La terapia per curare i gay in Norvegia

Si chiama ufficialmente «terapia della conversione» o «della riparazione», è nata negli Usa ed è poi approdata nel Nord-Europa. Sostiene di poter cambiare l’orientamento delle persone omosessuali o transessuali attraverso cure «psicologico-spirituali»: preghiere, psicoterapie improntate a letture religiose, salmi e danze. In alcuni Paesi, movimenti cristiani integralisti ne hanno fatto quasi una crociata: se non sei nato «perfetto», nel senso che loro intendono, se Dio ha compiuto con te un «errore», a quell’«errore» divino loro si offrono di porre rimedio. Ma altri – per esempio l’Associazione americana degli psichiatri, già dal 1973 – sostengono il contrario: che l’omosessualità non è una malattia mentale, «ma una normale variante della natura umana», e che sia pericoloso – per esempio, fonte di depressione e ansia nei giovani – affrontarla con le preghiere.

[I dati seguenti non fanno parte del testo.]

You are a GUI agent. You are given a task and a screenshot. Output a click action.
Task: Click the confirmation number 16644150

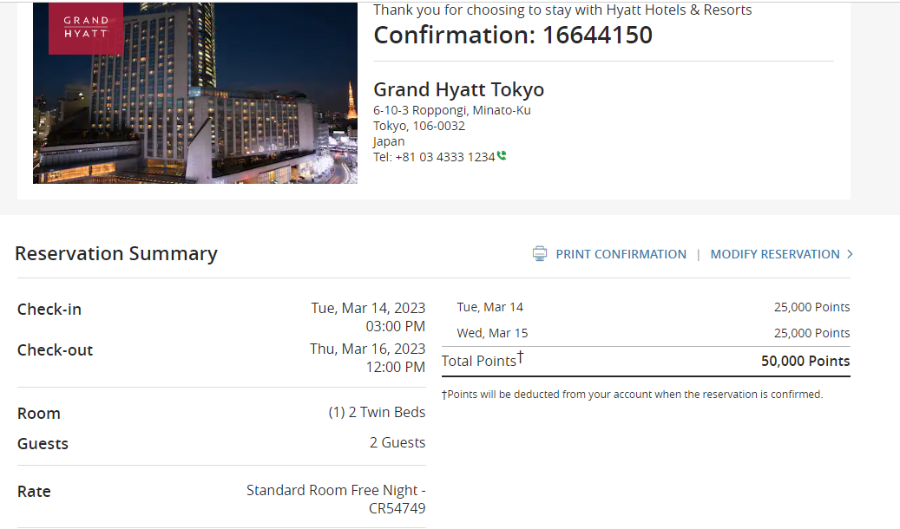597,35
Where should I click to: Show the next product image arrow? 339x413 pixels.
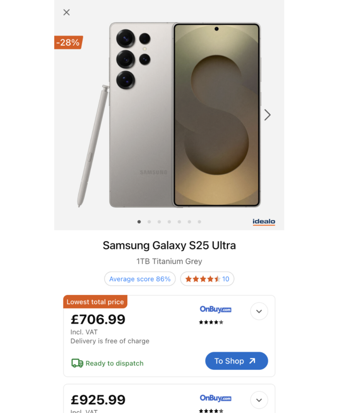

La questione è finita in politica: in Norvegia, la premier conservatrice Erna Solberg ha definito la «terapia della conversione» un «orrore», contrario ai diritti umani, e ha appoggiato la proposta di metterla al bando, giunta dai laburisti. Ma i cristiano-democratici, suoi partner con altri partiti nella coalizione di governo, dicono che un vero divieto non è necessario. Il Parlamento deve decidere entro un paio di settimane. E l’opinione pubblica, in un Paese tra i più progressisti d’Europa, è divisa. Ma Erna Solberg sembra aver le idee chiare: «È doloroso – dice in un’intervista al giornale Dagbladet – vedere quanto dura sia questa terapia per persone che credono in Dio, ma alle quali si fa pensare: “Dio non crede in te”».
Secondo dati diffusi dall’Associazione americana degli psichiatri, l’88% dei giovani «curati» con la «terapia della conversione» ha poi dichiarato di non aver cambiato orientamento, mentre solo il 3% ha detto di essere diventato eterosessuale.